Fiduciary income tax returns. An executor or trustee is responsible under IRC section 6012(b)(4) for filing a fiduciary income tax return and paying any taxes due for each year an estate or trust exists. In general, the beneficiaries are taxed on the income paid out or required to be distributed under the terms of a trust. Retained income is taxed to the estate or trust. Estate or trust income that exceeds $7,900 is taxed at the maximum federal rate of 39.6%. Since any estate income not needed to pay estate expenses will be distributed to the beneficiaries when estate administration is completed, the executor or trustee must consider whether to distribute income to the beneficiaries before the estate is closed.

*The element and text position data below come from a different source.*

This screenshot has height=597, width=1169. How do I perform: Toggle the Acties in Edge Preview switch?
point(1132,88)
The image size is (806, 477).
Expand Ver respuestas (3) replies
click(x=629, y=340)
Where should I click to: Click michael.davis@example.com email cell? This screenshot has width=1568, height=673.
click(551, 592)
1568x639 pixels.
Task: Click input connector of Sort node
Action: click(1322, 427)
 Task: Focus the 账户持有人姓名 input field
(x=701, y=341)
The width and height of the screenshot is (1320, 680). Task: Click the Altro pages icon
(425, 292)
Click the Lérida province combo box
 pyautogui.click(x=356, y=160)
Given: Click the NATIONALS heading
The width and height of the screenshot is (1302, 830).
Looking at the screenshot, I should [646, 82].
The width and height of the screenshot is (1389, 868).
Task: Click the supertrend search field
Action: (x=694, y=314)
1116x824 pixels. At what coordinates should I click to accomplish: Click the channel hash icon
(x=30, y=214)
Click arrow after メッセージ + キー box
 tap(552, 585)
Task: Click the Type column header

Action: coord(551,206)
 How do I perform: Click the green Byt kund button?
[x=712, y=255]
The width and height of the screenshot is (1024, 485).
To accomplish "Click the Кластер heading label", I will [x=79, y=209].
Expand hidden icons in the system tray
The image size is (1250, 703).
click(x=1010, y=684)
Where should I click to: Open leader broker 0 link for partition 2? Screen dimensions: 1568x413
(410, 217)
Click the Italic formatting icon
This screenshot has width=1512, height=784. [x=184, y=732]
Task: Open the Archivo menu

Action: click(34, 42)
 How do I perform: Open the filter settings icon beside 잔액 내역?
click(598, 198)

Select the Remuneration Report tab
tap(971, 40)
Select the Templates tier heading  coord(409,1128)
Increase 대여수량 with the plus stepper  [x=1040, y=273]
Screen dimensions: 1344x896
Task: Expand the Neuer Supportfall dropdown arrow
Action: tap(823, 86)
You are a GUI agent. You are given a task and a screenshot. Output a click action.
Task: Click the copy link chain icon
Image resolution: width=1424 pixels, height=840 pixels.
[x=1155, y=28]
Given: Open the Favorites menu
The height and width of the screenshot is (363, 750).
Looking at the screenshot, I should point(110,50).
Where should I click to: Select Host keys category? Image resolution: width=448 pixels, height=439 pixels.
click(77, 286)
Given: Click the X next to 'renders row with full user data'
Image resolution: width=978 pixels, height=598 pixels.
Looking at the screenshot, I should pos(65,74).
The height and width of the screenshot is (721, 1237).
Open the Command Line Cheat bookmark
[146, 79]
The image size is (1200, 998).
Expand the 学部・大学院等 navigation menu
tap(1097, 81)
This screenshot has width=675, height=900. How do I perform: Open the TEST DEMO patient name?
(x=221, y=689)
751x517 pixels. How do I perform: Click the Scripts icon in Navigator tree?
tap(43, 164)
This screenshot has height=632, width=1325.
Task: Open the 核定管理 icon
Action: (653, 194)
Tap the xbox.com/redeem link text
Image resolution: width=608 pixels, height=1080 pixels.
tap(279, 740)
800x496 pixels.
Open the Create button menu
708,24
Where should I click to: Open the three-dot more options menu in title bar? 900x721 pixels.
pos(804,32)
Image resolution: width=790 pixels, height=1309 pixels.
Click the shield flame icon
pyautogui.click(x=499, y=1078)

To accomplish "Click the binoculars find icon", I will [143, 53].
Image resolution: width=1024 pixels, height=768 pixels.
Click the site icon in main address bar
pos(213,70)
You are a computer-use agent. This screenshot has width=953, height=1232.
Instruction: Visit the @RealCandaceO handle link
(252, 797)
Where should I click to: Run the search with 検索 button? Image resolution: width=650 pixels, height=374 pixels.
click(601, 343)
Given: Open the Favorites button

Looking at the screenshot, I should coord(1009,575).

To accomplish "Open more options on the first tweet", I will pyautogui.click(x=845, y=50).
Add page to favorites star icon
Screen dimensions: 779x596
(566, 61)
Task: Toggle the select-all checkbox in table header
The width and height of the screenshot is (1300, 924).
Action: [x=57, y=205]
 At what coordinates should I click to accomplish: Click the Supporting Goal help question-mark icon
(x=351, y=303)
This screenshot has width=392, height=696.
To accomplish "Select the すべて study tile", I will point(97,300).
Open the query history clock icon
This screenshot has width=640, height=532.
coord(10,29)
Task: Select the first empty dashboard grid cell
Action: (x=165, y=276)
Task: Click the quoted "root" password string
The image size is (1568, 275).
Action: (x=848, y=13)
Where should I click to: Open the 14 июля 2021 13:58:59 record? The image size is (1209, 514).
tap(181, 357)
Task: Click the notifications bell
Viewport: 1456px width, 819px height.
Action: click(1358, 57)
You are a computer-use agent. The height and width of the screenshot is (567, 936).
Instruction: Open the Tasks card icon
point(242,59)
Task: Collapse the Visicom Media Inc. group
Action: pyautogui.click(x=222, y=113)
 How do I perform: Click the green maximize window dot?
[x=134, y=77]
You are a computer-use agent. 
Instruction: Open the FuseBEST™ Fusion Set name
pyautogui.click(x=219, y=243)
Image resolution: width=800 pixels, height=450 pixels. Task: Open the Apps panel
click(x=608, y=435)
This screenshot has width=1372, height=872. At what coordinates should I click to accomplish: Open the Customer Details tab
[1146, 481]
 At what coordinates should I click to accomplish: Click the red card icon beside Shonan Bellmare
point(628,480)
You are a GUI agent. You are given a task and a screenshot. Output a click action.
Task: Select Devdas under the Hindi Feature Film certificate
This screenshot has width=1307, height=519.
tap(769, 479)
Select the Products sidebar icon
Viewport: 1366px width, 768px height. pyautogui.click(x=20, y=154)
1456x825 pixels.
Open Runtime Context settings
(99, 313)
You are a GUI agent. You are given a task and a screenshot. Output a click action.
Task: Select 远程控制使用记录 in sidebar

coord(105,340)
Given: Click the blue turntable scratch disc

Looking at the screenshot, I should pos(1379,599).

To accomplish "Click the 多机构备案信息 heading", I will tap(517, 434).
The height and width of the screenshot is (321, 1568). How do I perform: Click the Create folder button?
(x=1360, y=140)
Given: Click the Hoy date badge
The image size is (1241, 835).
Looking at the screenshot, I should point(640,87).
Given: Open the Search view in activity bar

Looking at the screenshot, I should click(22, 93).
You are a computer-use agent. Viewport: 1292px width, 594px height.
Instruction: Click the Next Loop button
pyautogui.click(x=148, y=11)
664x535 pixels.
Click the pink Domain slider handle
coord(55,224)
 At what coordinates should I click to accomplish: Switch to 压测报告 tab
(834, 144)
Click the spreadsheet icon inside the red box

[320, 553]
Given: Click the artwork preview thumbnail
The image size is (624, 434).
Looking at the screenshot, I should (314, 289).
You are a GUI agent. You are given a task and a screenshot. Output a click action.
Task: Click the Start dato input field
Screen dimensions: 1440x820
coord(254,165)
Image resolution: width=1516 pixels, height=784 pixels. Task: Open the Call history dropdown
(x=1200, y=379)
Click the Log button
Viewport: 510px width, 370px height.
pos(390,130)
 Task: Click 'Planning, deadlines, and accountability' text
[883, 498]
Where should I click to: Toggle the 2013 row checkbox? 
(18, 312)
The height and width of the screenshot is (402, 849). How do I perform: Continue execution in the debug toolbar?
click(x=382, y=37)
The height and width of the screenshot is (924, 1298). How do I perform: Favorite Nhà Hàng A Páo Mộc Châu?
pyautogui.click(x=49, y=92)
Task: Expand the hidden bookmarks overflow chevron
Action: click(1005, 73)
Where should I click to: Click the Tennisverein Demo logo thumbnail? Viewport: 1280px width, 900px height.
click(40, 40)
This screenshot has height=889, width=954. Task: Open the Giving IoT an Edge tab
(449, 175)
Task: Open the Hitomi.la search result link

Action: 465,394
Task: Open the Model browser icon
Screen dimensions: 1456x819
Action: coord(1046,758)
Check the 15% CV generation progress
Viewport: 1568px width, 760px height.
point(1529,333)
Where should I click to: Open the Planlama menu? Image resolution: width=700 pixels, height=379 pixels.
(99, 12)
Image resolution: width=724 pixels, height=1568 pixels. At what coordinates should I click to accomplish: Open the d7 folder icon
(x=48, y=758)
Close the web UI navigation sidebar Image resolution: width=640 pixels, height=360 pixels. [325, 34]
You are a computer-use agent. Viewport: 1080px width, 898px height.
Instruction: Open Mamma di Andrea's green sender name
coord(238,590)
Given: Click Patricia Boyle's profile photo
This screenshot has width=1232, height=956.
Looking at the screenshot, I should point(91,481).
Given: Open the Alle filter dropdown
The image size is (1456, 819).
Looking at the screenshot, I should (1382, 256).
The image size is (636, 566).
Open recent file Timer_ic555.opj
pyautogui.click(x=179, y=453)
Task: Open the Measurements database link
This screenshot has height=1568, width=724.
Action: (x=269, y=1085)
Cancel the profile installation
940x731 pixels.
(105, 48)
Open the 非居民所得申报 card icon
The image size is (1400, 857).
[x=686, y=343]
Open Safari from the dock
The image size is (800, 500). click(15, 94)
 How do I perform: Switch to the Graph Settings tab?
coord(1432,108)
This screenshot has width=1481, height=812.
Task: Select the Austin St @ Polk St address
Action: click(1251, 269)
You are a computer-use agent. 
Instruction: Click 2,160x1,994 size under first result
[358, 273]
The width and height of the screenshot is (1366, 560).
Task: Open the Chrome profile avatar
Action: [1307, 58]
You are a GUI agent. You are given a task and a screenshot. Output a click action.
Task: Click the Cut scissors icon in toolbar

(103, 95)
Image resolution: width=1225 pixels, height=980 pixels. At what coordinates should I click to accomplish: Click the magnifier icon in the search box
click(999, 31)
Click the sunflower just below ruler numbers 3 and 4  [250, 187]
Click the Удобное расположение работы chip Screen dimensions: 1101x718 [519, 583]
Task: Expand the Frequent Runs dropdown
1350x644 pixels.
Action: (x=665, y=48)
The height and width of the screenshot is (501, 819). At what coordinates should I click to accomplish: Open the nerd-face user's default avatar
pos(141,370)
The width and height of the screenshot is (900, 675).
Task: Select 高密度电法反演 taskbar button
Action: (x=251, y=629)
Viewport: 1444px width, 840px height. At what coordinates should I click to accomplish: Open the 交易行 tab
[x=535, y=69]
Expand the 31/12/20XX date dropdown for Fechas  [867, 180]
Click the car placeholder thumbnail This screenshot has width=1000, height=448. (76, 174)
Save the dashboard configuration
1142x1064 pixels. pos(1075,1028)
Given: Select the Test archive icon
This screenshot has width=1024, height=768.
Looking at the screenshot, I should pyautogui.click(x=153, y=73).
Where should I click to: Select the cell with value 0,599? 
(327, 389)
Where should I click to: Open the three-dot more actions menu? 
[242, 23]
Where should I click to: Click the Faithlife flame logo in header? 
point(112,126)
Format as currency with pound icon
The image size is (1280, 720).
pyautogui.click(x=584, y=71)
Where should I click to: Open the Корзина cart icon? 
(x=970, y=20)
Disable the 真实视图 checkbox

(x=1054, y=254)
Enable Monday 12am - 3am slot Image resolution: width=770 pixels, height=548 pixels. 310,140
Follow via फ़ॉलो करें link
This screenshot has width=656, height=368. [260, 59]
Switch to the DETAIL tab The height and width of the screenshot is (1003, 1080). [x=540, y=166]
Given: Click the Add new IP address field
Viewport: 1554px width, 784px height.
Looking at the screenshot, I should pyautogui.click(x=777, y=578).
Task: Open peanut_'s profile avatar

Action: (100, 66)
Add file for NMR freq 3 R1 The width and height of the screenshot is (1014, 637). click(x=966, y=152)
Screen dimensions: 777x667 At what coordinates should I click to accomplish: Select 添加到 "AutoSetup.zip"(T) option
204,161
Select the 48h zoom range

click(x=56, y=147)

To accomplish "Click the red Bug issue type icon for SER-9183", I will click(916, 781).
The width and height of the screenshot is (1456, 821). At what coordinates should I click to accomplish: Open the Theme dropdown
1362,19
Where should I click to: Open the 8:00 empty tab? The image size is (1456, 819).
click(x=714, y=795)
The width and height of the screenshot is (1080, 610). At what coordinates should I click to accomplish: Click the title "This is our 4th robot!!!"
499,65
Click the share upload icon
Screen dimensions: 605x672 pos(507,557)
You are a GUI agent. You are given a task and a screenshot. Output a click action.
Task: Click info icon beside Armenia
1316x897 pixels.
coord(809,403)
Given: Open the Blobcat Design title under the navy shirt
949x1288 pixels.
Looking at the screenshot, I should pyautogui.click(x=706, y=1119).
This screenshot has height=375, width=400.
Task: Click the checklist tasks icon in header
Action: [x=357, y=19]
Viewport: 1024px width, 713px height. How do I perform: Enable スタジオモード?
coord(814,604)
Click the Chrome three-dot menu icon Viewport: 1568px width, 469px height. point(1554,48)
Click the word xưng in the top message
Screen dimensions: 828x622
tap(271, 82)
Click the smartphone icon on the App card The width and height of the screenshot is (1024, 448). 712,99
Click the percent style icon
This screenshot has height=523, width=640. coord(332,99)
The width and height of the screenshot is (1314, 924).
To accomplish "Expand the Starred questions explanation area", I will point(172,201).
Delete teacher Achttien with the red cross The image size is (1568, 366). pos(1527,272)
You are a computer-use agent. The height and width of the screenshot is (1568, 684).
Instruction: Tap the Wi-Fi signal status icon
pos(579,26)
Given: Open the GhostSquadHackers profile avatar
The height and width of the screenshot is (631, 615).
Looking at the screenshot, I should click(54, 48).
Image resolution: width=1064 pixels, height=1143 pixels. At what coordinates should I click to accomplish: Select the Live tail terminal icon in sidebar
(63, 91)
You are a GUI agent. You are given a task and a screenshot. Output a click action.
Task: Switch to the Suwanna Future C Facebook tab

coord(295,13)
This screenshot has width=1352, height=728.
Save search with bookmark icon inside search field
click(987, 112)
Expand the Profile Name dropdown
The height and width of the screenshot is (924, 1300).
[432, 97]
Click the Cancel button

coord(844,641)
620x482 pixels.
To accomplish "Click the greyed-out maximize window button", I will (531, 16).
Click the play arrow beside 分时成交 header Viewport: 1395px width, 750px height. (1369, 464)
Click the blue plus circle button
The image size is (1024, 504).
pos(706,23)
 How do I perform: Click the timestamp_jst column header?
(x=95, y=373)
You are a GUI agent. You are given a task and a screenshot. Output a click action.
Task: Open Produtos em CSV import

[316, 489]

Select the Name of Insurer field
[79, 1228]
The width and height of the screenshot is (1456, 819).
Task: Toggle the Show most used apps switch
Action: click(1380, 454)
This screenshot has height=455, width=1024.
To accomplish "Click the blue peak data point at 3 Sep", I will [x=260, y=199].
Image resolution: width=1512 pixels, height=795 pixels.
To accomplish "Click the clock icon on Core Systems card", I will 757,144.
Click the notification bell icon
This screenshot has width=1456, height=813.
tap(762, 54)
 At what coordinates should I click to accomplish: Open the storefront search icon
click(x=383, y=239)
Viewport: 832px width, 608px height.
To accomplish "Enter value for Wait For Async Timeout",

Federal estate tax return. The executor of an estate generally is responsible for filing the estate tax return (Form 706, United States Estate Tax Return ), if one is required. If the value of the gross estate exceeds $600,000, the executor must file a federal estate tax return no later than nine months from the date of death, with a possible six-month filing extension under IRC section 6018(a). If the court has not appointed an executor because there is no probate estate, IRC section 2203 says the executor for purposes of filing the return is “any person in actual or constructive possession of any property of the decedent.” The trustee of the decedents trust is required to file the return under this circumstance. The executor or the trustee is personally liable for filing the estate tax return and paying any tax due. To protect himself or herself, the executor or trustee should make a request for early determination of the tax and discharge from personal liability under IRC section 2204. This request should be made at the time the return is filed.